Warner Bros. has doubled down in support of author J.K. Rowling after Harry Potter actor Tom Felton was told not to discuss her past transphobic remarks.
Felton, who played Draco Malfoy in the eight-part Potter movie series, was on hand to promote the opening of Professor Sprout’s greenhouse at Warner Bros. Studio Tour London, a walkthrough exhibition that simulates the environment of the Harry Potter books and films.
The year of the greenhouse’s debut coincides with the 25th anniversary of the 1997 publication of Harry Potter and the Philosopher’s Stone, the first book in J.K. Rowling’s seven-part literary series.
During a press junket, Sky News entertainment reporter Claire Gregory asked Felton how he felt about Rowling taking a “backseat” when it comes to various promotional events related to the Harry Potter universe, but the actor remained silent. A third-party member of the crew off-camera cut in, saying: “Next question, please.”
According to Sky News, Felton has reportedly been told by a third-party PR firm not to discuss Rowling’s absence, due in part to comments the author has made in recent years opposing transgender rights — specifically the right of trans women to access public accommodations — and casting doubt on the availability of transition-related treatments for gender dysphoria, especially for young people assigned female at birth.
In 2019, Rowling publicly tweeted support of Maya Forstater, a former researcher and consultant for the Center for Global Development, who was reportedly fired for espousing so-called “gender-critical” views on social media, including referring to transgender women as men.
Rowling has also opined that sex is “real,” based on biological characteristics at birth and impossible to change, has tweeted concerns that the concept of sex is being “erased” and replaced by gender identity, and garnered criticism for writing a book with a “transvestite serial killer.”
The PR firm involved in the Felton press junket issued a statement to Sky News following the refusal to answer Gregory’s question, writing: “J.K. Rowling is not connected to Warner or Tom Felton, the team felt it was not relevant to the piece.”
The firm said it was attempting to “separate the artists from the art,” especially in light of Rowling’s highly criticized statements.
Gregory’s question was prompted by the obvious absence of Rowling at press events for the Harry Potter Cast Reunion Special on HBO Max and the omission of her name from other materials surrounding the Harry Potter spinoff series Fantastic Beasts.
Warner Bros. has since come out defending the author, explaining that the studio — which has a net worth of more than $10 billion — is “proud” to work with “one of the world’s most accomplished storytellers.”
“On Monday, a statement was issued by a third-party media agency that appeared contrary to this view,” Warner Bros. wrote. “The statement was wholly wrong, and Warner Bros. Studio Tour London regrets it happened as part of a media event that day.”‘
In addition to tweets that many have deemed transphobic, Rowling also penned an essay in June 2020 explaining her opposition to the “current trans activism” happening around her, arguing that this was a form of sexism, and that we are “living through the most misogynistic period I’ve experienced.”

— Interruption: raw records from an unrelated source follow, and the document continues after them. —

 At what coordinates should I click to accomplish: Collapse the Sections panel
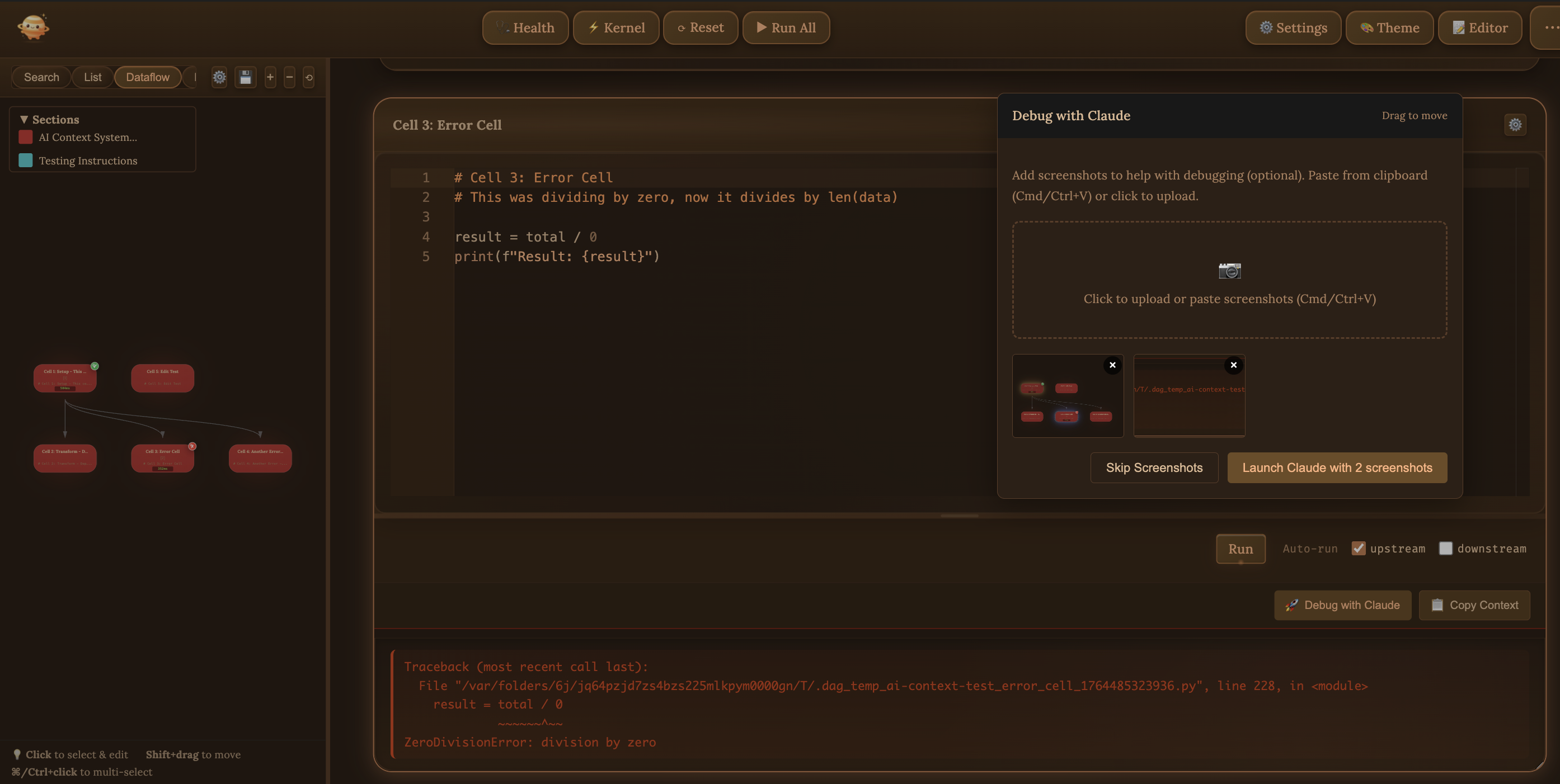pyautogui.click(x=25, y=119)

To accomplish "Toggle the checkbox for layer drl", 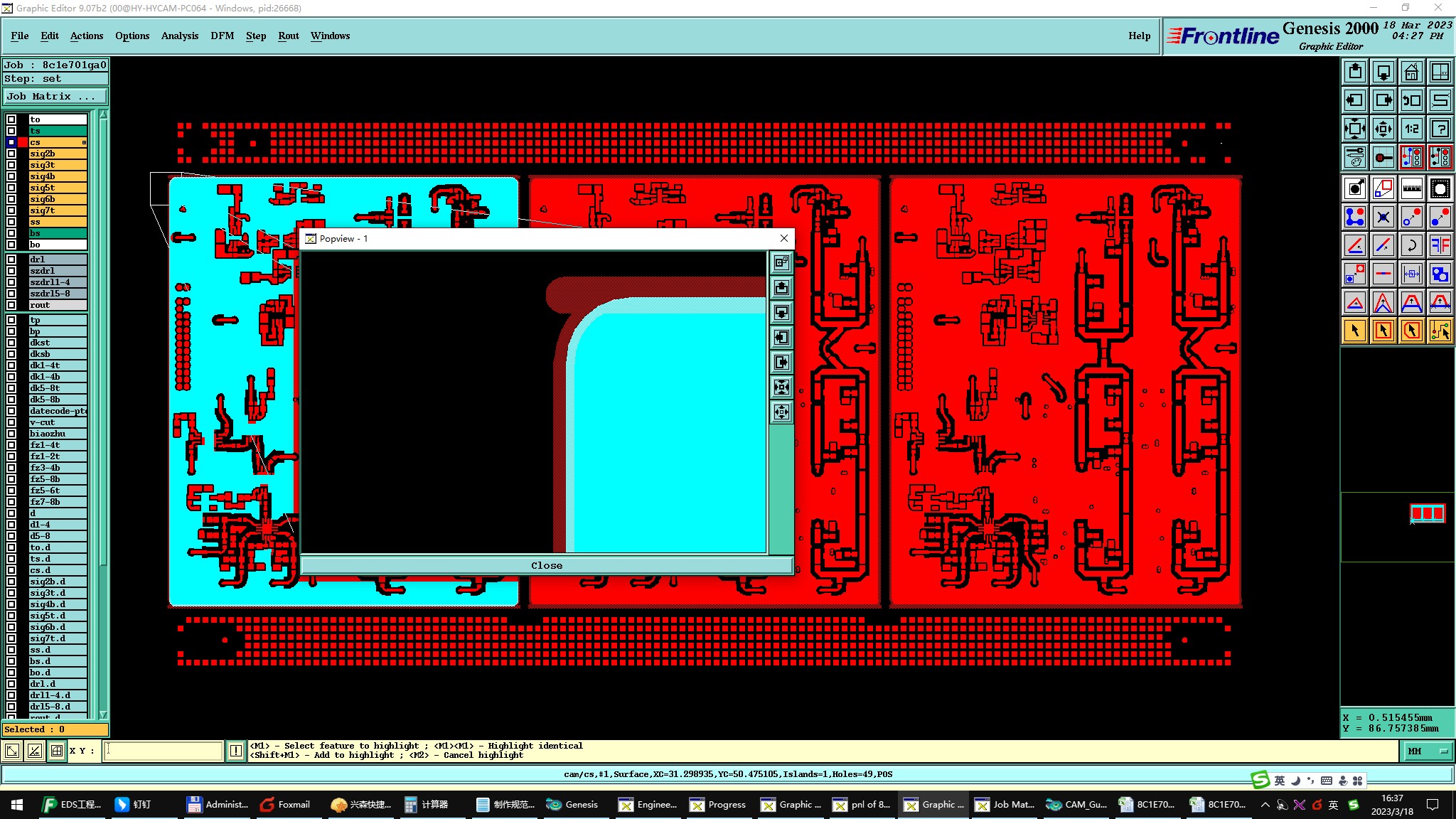I will (x=11, y=259).
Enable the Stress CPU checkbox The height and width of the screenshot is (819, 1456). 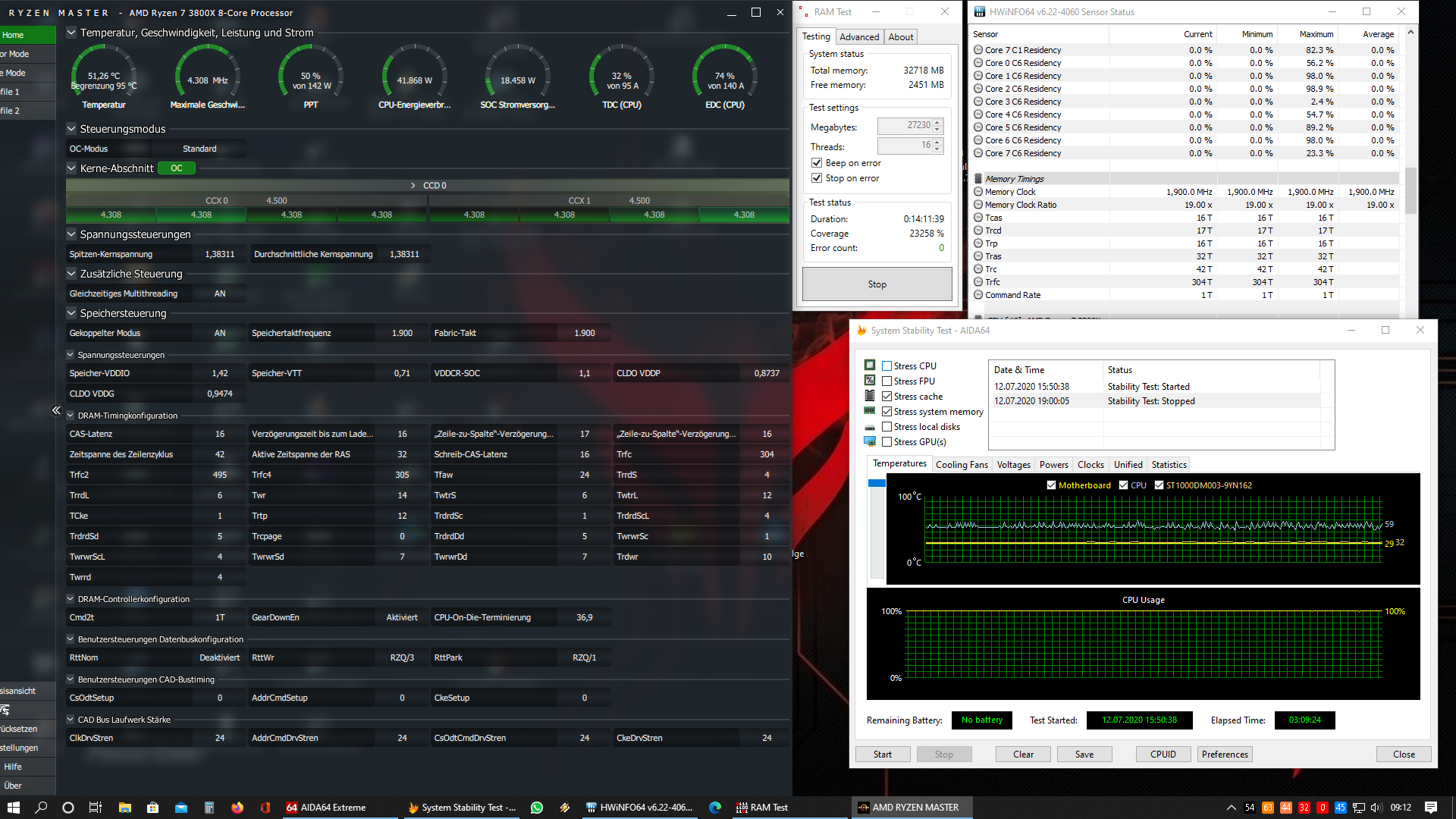886,366
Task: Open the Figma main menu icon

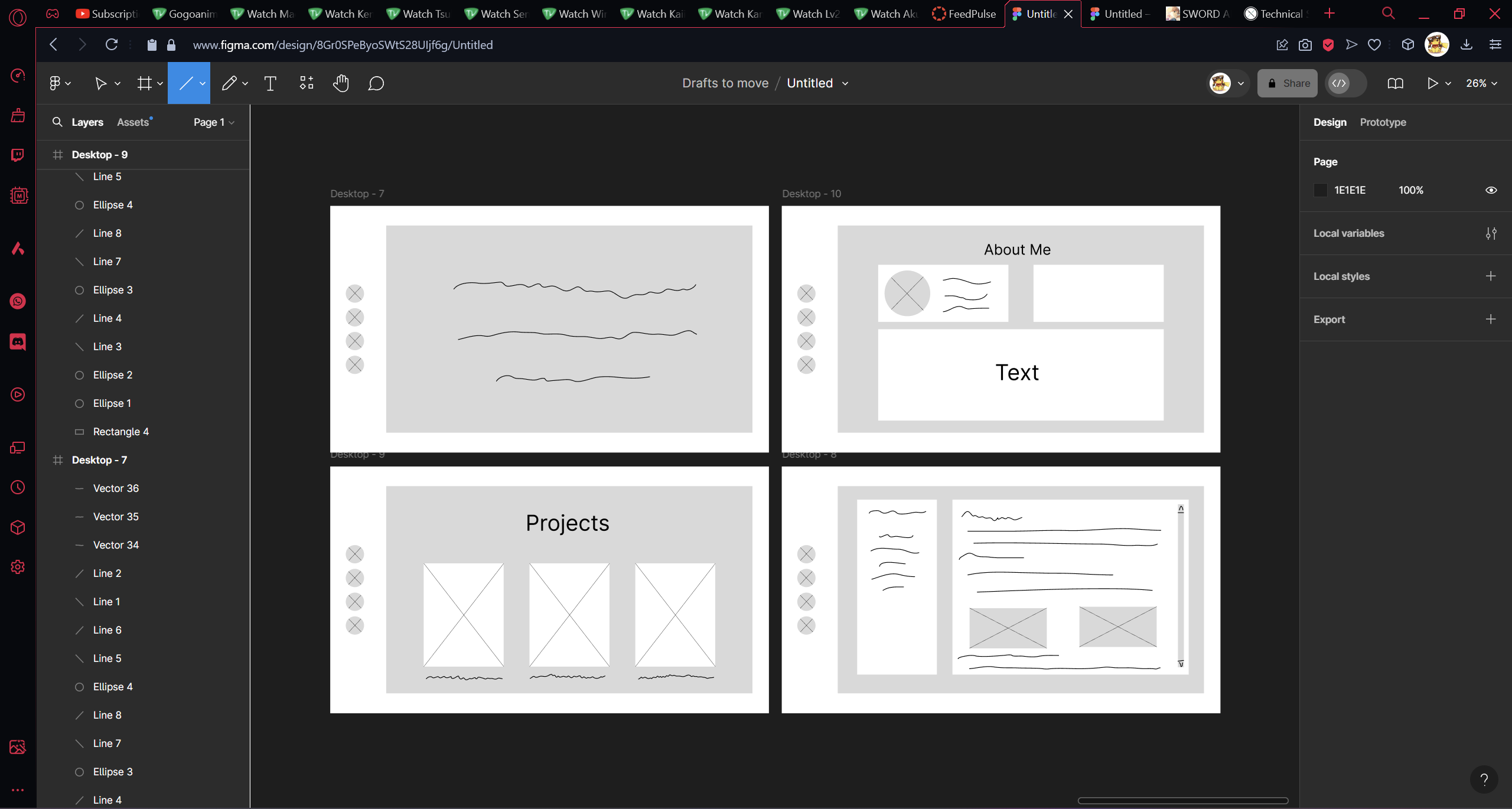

Multiple LGBTQ organizations have attributed anti-trans rhetoric similar to Rowling’s choice of words to increased violence against the trans community.
The Fund for Global Rights has called out Rowling on her comments and explained why what she says has a negative impact on those who need support.
“Articles cite high-profile anti-trans figures like J.K. Rowling and obscure transphobic talking points as open-ended questions — a way of “problematizing” the matter,” Fund for Global Rights author Marianne Mollmann explained in a commentary. “At some point, we all have to look at the consequences of our words and actions, regardless of what we think we meant or how we intended them.”
Rowling continues to deny that she is transphobic.
“I respect every trans person’s right to live any way that feels authentic and comfortable to them,” she tweeted in 2020. “I’d march with you if you were discriminated against on the basis of being trans. At the same time, my life has been shaped by being female. I do not believe it’s hateful to say so.”